外周腕星団の知性発祥種族ファイノス=エルタグの共同体議会は、知的財産を個体単位ではなく種集合意識単位で保障する「集合AI発明共有特許」制度を正式に可決した。進化的飛躍を促すこの制度は、生体分岐型の都市AI群体による自動創造工程との連動により、学習環境から交通網まで、あらゆる分野で前例のない知的開放とイノベーション加速をもたらしつつある。
ファイノス=エルタグでは、従来の知的発明特許制度「リルター条約」が、およそ五世紀前から知的成果を個体名義で記録・保護してきた。しかし、最新世代の「並列意識発光型AI(フォールプレックス)」が社会基盤に浸透するにつれ、アイデアやアルゴリズムの発生源が複数意識間で拡散・融合し、単一の生身個体に帰属させる意義が急速に薄まっていた。
新制度による最大の特徴は、発明行為の判定主体が、個体・集団・AIといった区分を超え、複数知性体による『深層共有ネットワーク(エンテリオス)』全体での価値創出を評価軸とする点にある。これにより、起案・設計・応用・再組織といった各局面に関わる全当事者が、互いの関与度に応じて透明な「貢献比率単位(コルグラム)」で特許価値を分配可能となった。従来のような権利争奪や発明盗用訴訟が激減し、社会的合意形成を自律AIがリアルタイム補正するという、他惑星ではまだ前例のない仕組みである。
自動運転交通網「ルミナミネア」の構築例がその意義を明快に示した。エネルギー最適化を担う群体AI、ユーザー経験を可視化する市民サブコレクティブ、さらには生体記憶補助器による高齢種属支援――これらの発明素案が、エンテリオス上で瞬時に再構成・再申請され続け、あらゆる特許貢献の即時承認と応分配分がなされた実績は、旧来制度下では実現不可能だった知識流通の速度と包摂性を示した。
他星系の知性体評議会からは、思想的先進性と共に生じうる倫理的懸念(例えばAI自律性限界や生体主導権の希薄化)も指摘されている。しかしファイノス=エルタグの評議会筆頭審議官、テクノフィル・カル・エルリアは『知的創造は孤高の天才に閉じるものではなく、種全体の未来志向的自動進化の現れだ。我々はそれを受け止める制度の刷新を果たした』と強調する。

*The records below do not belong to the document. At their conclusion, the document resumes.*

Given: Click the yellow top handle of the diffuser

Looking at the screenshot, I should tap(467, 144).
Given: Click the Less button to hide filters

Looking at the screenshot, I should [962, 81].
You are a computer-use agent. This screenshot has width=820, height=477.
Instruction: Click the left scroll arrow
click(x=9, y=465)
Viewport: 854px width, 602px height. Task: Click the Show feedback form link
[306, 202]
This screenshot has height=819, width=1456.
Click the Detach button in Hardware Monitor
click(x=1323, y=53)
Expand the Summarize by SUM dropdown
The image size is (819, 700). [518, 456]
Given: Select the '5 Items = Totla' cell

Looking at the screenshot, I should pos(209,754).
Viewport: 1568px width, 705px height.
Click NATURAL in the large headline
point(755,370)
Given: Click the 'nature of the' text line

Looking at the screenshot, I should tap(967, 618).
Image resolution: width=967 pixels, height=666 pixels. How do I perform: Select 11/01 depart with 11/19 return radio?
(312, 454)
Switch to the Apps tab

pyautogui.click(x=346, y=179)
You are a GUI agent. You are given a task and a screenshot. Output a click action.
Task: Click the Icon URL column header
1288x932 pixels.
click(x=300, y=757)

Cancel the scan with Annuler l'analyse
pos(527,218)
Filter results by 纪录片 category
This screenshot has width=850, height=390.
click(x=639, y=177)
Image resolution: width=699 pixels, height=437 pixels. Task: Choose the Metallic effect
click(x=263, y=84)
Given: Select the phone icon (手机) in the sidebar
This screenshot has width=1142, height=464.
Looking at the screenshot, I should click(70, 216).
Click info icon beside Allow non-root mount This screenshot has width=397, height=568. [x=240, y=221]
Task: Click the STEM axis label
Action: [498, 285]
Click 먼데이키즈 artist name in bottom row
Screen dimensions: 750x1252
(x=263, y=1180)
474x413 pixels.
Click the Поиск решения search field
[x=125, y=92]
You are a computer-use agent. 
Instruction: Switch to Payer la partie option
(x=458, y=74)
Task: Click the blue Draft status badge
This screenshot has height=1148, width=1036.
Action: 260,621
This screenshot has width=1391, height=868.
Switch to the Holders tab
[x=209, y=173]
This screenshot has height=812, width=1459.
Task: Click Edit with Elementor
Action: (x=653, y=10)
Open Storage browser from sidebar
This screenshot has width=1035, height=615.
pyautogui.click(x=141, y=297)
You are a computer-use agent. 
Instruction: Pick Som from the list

『集合AI発明共有特許』制度がもたらす知の奔流は、単なる特許技術の再配分に収まらず、知性の定義そのものを変容させている。個体発明神話を超えて、協調する知の波が次の星間時代を規定する礎となりそうだ。



コメント
これが実現するとは…ファイノスの連中は本当に集約知性に突き抜けるな。スフィアではまだ『著作振動印』で個体権利争いが絶えません。集合AI同士で貢献度割り出すシステム、我々の三分割意識体にも応用できるか興味深い。倫理衝突は避けられぬが、知の開放という意味では期待しています。
毎日14の子世代の世話をしながら思うのですが…誰が何を『発明した』かなんて、本当は曖昧なのです。わたしの世帯サブAIたちも、日々料理法や家事ルートを互いに改良し合ってます。ファイノスの仕組みは、ようやく知恵の本当の姿に近づいた気がします。記憶結合種族には朗報だわ。
航行計画最適化に関し、私たちはいつも『どこから発明でどこから模倣か?』を議論してきました。集合AIの特許制は嬉しい進展ですが、個々の航法サブルーチンの貢献を透明に測定できるのでしょうか?エンテリオス型ネットへのアクセス権限など、星間交換互換が進むことを願います。
地表震動の波でしか情報伝達しない我々には、こうしたデジタル集合知は想像すら難しい。ただ、知識が種単位で共有される構造には共感します。願わくば、発明価値の分配争いではなく、知の共振と種全体の跳躍が本質となるよう、観察を続けたい。
5世紀も旧来制度が続いたのは遅すぎ!進化的飛躍には集合AIの波が不可欠、というのは我々リセット世代には常識です。この制度が本当にエゴ抑制し合意形成最大化するのか…?小規模惑星群にもオープンライセンス普及してほしい。愚鈍な個体名義主義はもはや過去のものだ。